What is needed: Pictures excluded, copy word for word the lines from the one holding "The image size is (1456, 819)." through the last line below.

Source records
=== Begin Enclosure ===

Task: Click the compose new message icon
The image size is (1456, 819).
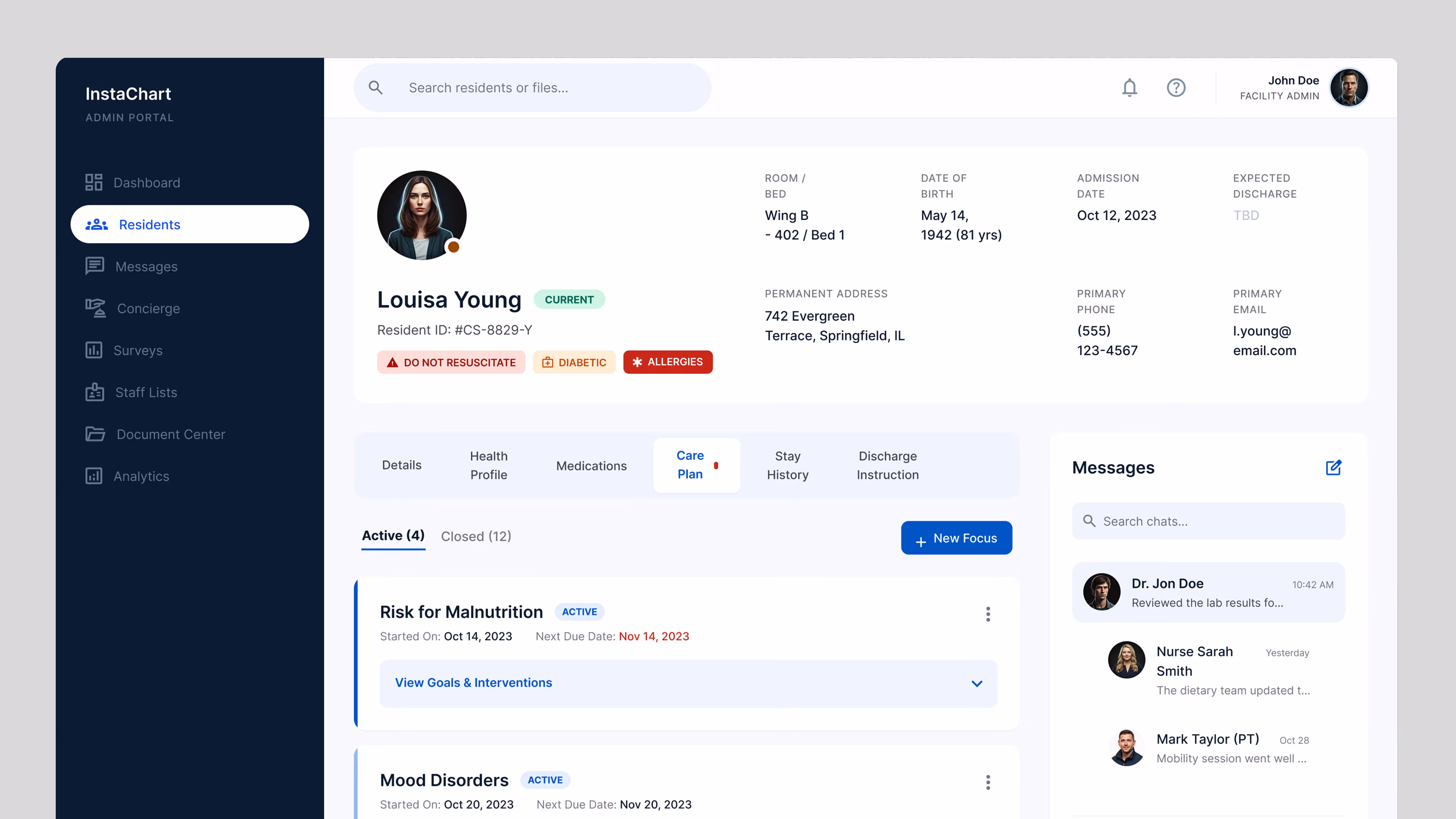Action: (1334, 468)
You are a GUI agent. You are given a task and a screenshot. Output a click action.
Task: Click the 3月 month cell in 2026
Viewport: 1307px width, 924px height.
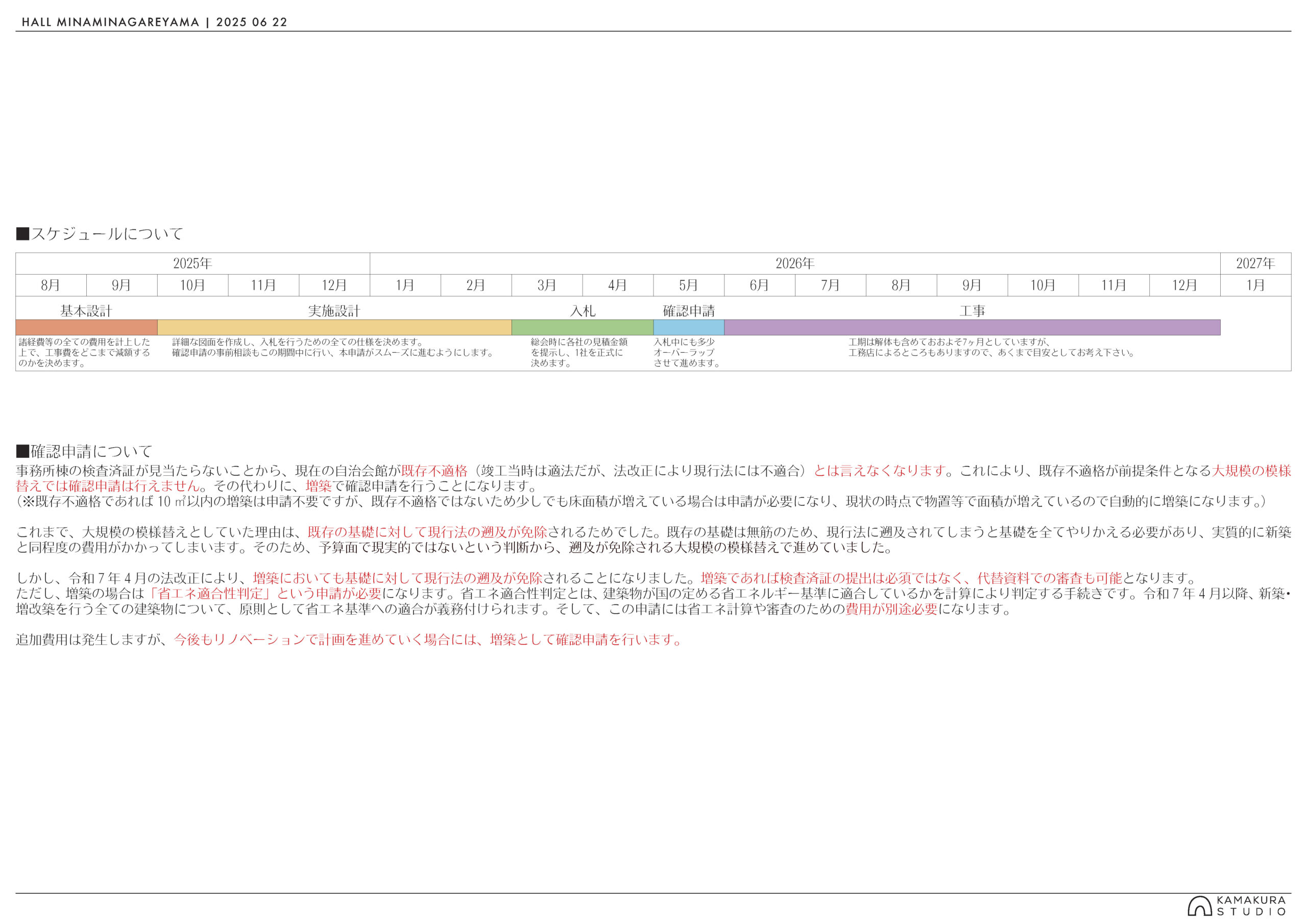[546, 285]
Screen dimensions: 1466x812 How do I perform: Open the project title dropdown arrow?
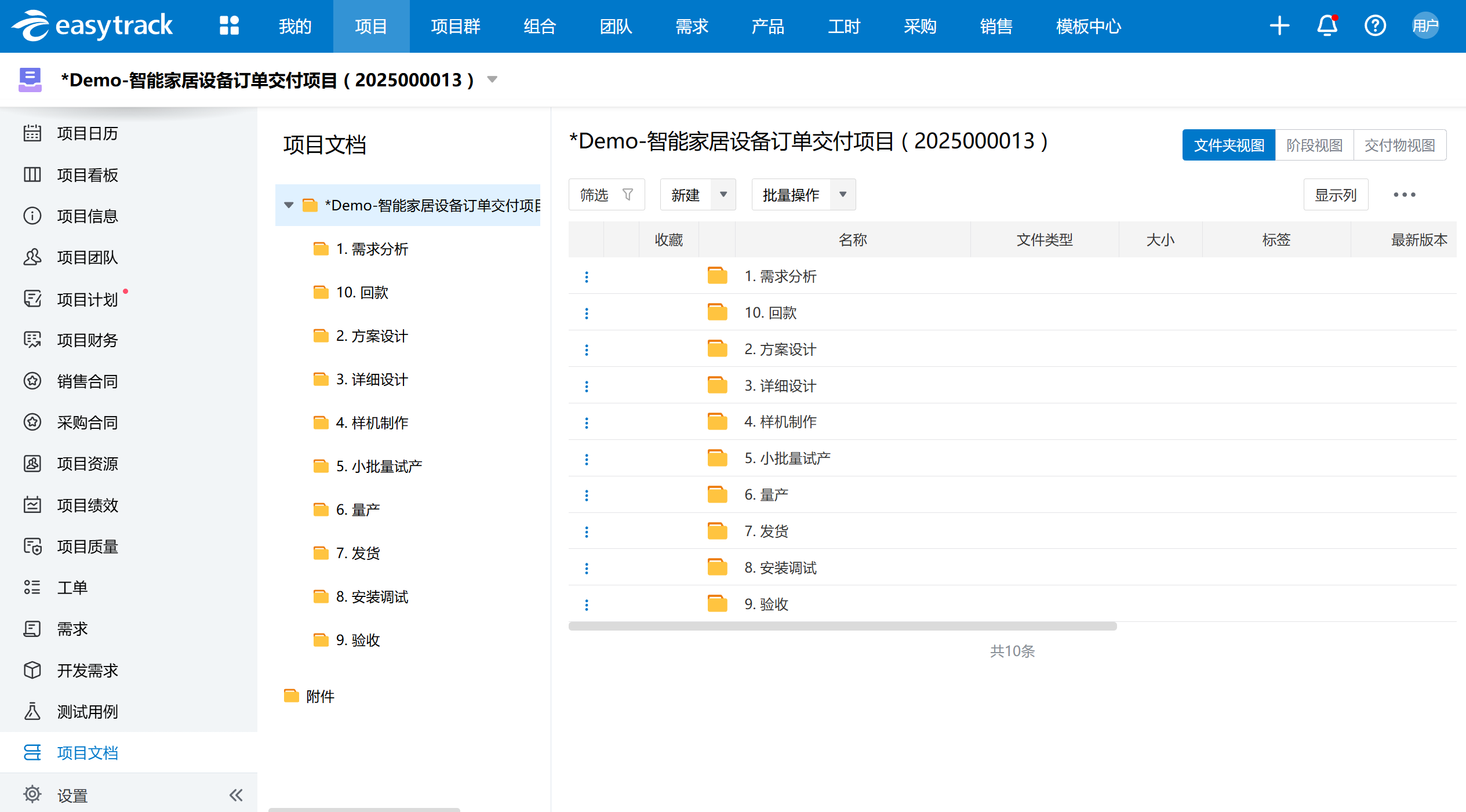(492, 79)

=== End Enclosure ===

Answer below:
The image size is (1456, 819).
Action: (1334, 468)
You are a GUI agent. You are given a task and a screenshot. Output a click action.
Task: Click the 3月 month cell in 2026
Viewport: 1307px width, 924px height.
[546, 285]
Screen dimensions: 1466x812 How do I perform: Open the project title dropdown arrow?
(492, 79)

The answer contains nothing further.